[Start of section]

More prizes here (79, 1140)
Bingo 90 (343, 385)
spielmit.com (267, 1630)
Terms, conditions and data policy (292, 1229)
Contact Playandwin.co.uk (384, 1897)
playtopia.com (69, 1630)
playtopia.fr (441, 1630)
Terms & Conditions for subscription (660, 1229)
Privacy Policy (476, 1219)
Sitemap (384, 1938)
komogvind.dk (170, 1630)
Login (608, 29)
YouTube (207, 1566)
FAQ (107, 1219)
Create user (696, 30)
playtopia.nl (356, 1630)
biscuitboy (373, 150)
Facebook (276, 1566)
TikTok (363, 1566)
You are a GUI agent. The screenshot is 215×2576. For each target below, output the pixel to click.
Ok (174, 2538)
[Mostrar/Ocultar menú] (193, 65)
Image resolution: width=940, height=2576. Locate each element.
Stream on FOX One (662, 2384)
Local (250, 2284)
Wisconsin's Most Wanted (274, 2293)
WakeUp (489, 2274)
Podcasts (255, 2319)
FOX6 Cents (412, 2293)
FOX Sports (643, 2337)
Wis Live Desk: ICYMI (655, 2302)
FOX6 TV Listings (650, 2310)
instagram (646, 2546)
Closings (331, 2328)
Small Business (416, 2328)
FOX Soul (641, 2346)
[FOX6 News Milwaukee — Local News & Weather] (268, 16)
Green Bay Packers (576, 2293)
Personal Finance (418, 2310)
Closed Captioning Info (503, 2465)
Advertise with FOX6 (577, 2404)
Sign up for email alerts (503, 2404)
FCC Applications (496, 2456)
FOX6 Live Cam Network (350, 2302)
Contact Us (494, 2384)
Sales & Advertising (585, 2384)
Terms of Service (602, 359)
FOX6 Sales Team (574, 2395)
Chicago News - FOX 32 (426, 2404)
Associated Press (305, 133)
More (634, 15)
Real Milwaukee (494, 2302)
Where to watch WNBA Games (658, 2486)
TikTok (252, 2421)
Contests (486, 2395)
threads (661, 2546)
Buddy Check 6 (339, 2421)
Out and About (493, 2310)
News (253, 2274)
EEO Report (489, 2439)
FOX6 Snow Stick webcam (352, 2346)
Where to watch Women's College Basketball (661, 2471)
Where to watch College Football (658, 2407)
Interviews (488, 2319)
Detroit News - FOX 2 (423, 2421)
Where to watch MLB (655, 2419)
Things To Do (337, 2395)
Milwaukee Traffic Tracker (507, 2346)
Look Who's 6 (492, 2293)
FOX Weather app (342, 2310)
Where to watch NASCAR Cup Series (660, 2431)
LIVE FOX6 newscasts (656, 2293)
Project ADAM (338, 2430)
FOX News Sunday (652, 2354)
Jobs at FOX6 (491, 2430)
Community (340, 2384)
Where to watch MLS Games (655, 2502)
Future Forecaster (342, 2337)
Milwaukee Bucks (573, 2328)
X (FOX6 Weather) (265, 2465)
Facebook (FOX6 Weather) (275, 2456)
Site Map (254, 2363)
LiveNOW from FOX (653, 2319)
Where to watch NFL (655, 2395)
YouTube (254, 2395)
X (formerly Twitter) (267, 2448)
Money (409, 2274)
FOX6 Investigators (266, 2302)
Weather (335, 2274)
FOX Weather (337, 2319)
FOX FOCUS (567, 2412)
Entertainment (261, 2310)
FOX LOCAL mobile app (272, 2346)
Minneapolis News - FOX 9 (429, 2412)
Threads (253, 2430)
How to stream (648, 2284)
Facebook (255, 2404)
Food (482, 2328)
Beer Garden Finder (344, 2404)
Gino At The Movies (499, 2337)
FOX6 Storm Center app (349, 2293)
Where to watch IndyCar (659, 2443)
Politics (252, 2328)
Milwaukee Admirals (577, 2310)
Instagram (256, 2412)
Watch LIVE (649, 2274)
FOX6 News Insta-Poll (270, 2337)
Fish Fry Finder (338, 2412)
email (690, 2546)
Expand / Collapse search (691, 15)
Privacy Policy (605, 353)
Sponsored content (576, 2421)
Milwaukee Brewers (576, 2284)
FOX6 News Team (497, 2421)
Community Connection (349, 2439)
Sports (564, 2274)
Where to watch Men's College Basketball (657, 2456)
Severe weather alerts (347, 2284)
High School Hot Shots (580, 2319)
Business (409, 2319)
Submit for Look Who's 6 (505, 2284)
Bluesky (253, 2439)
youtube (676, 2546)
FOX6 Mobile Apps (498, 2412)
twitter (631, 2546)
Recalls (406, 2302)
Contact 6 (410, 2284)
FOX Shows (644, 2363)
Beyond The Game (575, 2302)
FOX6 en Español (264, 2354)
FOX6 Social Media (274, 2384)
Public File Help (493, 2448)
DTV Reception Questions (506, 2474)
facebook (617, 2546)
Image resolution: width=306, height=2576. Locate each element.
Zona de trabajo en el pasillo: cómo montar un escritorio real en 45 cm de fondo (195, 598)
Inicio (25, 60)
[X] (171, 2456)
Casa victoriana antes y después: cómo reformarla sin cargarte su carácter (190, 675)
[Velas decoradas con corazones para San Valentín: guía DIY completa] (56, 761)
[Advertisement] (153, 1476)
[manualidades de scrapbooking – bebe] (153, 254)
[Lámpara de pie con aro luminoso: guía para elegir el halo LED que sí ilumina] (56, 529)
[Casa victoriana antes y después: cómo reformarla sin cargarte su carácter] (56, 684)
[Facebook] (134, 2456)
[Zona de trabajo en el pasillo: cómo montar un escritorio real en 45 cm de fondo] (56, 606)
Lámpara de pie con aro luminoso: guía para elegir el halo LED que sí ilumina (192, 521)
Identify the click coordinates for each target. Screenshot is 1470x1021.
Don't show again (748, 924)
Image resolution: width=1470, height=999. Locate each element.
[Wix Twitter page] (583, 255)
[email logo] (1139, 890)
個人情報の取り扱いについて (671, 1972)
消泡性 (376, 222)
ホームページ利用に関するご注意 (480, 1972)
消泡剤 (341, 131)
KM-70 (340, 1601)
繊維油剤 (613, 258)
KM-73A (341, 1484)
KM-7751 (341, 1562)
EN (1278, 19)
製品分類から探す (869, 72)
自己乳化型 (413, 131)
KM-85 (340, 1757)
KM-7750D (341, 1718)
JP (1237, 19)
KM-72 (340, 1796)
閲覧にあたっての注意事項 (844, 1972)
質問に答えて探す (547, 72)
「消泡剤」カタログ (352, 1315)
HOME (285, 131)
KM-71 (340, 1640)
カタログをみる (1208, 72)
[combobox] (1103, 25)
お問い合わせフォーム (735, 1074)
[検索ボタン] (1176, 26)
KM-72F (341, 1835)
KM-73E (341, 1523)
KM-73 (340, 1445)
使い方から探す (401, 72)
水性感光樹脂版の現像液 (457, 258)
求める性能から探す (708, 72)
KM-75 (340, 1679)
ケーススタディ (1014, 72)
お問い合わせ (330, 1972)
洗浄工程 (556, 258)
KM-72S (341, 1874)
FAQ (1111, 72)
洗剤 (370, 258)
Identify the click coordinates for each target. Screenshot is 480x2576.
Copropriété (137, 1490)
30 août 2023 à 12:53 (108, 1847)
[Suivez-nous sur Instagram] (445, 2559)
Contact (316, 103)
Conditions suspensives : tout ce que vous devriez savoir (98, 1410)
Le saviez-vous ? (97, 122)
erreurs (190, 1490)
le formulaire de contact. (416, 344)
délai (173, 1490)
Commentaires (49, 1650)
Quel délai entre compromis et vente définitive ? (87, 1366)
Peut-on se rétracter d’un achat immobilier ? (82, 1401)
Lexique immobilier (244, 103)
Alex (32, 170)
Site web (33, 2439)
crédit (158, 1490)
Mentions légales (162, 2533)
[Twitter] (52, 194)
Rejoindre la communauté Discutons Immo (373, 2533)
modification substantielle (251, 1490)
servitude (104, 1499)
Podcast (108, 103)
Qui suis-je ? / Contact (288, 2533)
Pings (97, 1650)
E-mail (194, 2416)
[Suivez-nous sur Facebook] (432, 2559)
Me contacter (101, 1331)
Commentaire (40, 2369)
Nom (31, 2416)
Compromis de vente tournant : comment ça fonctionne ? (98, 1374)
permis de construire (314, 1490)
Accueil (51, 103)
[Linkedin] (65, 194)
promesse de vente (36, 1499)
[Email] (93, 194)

[End of section]

### What is needed
Going down the listing above, begin printing at the line with "KM-71 (340, 1640)" and finish with the line with "Screenshot is 480x2576.", exactly as they appear.

### Solution to the exercise
KM-71 (340, 1640)
カタログをみる (1208, 72)
[combobox] (1103, 25)
お問い合わせフォーム (735, 1074)
[検索ボタン] (1176, 26)
KM-72F (341, 1835)
KM-73E (341, 1523)
KM-73 (340, 1445)
使い方から探す (401, 72)
水性感光樹脂版の現像液 (457, 258)
求める性能から探す (708, 72)
KM-75 (340, 1679)
ケーススタディ (1014, 72)
お問い合わせ (330, 1972)
洗浄工程 (556, 258)
KM-72S (341, 1874)
FAQ (1111, 72)
洗剤 (370, 258)
Identify the click coordinates for each target. Screenshot is 480x2576.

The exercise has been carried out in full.